The packer 7, in the implementation example shown, consists of two rotating belts 17, 18, between which the finished pocket spring core is picked up. Preferred is to have the distance between the belts 17, 18 be adjustable in order to be able to exert pressure on the pocket spring core for smoothing out roughness.
In the implementation example shown, carried out are essentially three joining (connecting) processes. As already explained in the general part of the description, a welded connection is preferred, in comparison to a cemented or stitched connection. The principal reason is that no additional material must be supplied.
Figures 4 and 7 show the connection of individual jackets 23 and, therewith, connection of the individual coils. Here, every other pipe 8 is provided with a recess 22 which a first sonotrode 13 engages. As represented in Figure 7, this sonotrode 13 is movable in order to enable an adaptation to different rim conditions. The sonotrode in the implementation example shown generates three weld points 24, which can be placed above one another, next to each other or also diagonally. The distance between individual weld points can essentially be freely selected. The distance between the individual connections, from weld points 24 in Figure 7 to the sonotrode 13, can be essentially freely selected also.
Figures 5 and 8 show the subsequent forming of the fabric 23 into a closed tube. For this, as represented schematically in Figure 8, the overhanging ends of the fabric 23 are folded in so that they overlap one another. A weld seam 25 is produced in this overlapping region by means of the sonotrode 14. The sonotrode 14 can be constructed to be mobile.
Figures 6 and 9 show the pocketing. An assumption for pocketing is that the closed tubes, that is the coils without springs, first be closed at their forward end. Next, a spring 27 is moved forward in each coil up to this non-represented seam, via the pipes 8, 1 7 and the pushers 10, 12.
All coils 30 are then moved forward a certain, predetermined distance. This can be done either by the pusher 10 or the conveying station 16 or a combination thereof.
It is self-evident that for the appropriate movement, the sonotrodes 15 that are provided for are driven downward. Now, as soon as the first picked-up spring has passed sonotrodes 15, these latter again travel upwardly and generate a .weld seam 26, so that a pocket is formed. Here, the weld seam 26 can, as represented, _be interrupted.
Obviously, it is also possible to produce a penetrating weld seam, or simply only one or more weld points.
Next, the sonotrodes 15 again travel downward. the next spring 27 is placed in a pocket, the coils 30 move in the conveying direction 29. The sonotrodes 15 drive upwardly, generate the next weld seam, and so forth.
As soon as a certain number of springs 27 have been processed or a certain length of fabric has been supplied, the sonotrodes 15 apply two weld seams 26 a short distance apart from one another. The cutting station, by means of the wire 19, then does the cutting between the weld seams.
The completed pocket spring core is picked up by the packer 7, if need be smoothed, and then processed and sent to a warehouse.
Here, the sequence and/or the type of springs to be processed can be varied.
For each coif its own type of spring can be used; several different springs can also be used for each coil.

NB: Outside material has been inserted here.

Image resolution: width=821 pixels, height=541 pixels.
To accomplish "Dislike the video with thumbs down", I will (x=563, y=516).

In particular, this is important in the production of pocket spring cores, since these latter are usually divided into areas having different requirements, especially different weight loading.
With this invention, it is readily possible to pre-program and then supply particular spring sequences.
The entire construction and sequence of the method are, moreover, very fluid and enable a rapid and cost-effective production Drawing Legends 1. Device 2. Upright 3. Spool 4. Forming and Welding Station 5. Pocketing /pocket-forming? Station 6. Separating/Cutting Station 7. Packer/Transporter 8. Pipe 9. Funnel 10. Pusher, Slide 11. Pipe 12. Pusher, Slide 13. Sonotrode 14. Sonotrode 15. Sonotrode 16. Conveying Station 17. Belt 18. Belt 19. Wire 20. Arrow Direction 21 . Arrow Direction 22. Recess 23. Fabric, Jacket, Jacketing 24. Weld Point 25. Wefd Seam 26. Weld Seam 27. Spring 28. Pocket 29. Conveying Direction 30. Coil

Claims (15)

Claims

1. Method for production of pocket spring cores, whereby the jackets (23) for the individual coils (30) of the pocket spring core are first joined with one another, the spring (27) being inserted afterward.

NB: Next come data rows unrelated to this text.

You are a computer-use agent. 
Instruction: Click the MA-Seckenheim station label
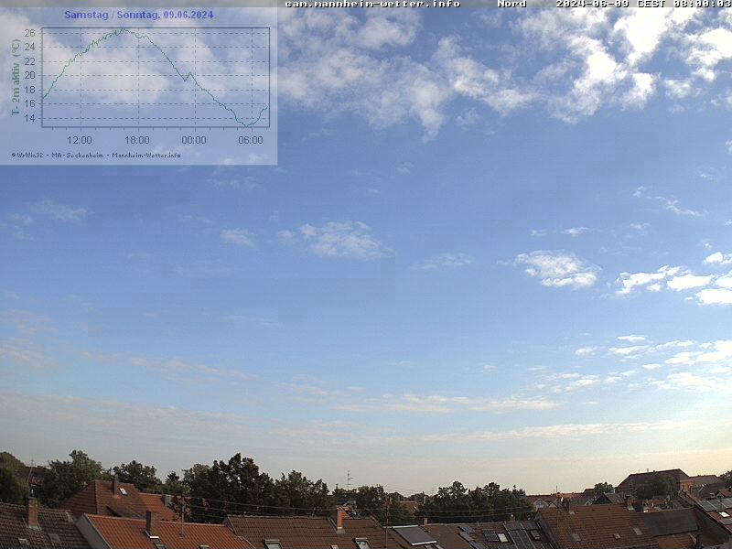(x=78, y=155)
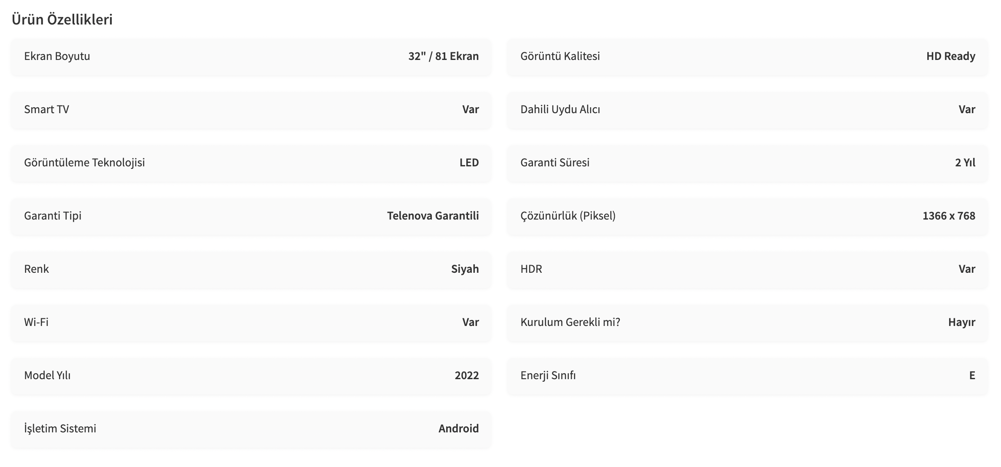
Task: Click the HDR specification row
Action: [x=748, y=269]
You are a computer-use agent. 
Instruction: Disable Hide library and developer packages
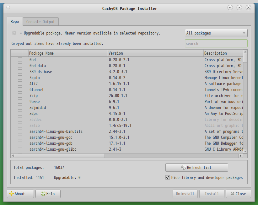168,177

2. Method according to Claim 1, whereby the jackets (23) are welded together for forming the coils (30).

3. Method according to Claim 1 or 2, whereby the jackets (23) are formed into a tube after being joined and before inserting the springs (27), and the overlapping ends of the jackets (23) are joined with one another.

4. Method according to one of the preceding claims, whereby, after insertion of the springs (27) into the coils (30), produced between individual springs (27) is a weld seam (26) that joins with one another the opposite-lying sides of the jacketing of concern (23), thus forming a pocket (28).

5. Method according to one of the preceding claims, whereby ultrasonic welding is utilized for producing the individual weld seams (25, 26) or weld points (24).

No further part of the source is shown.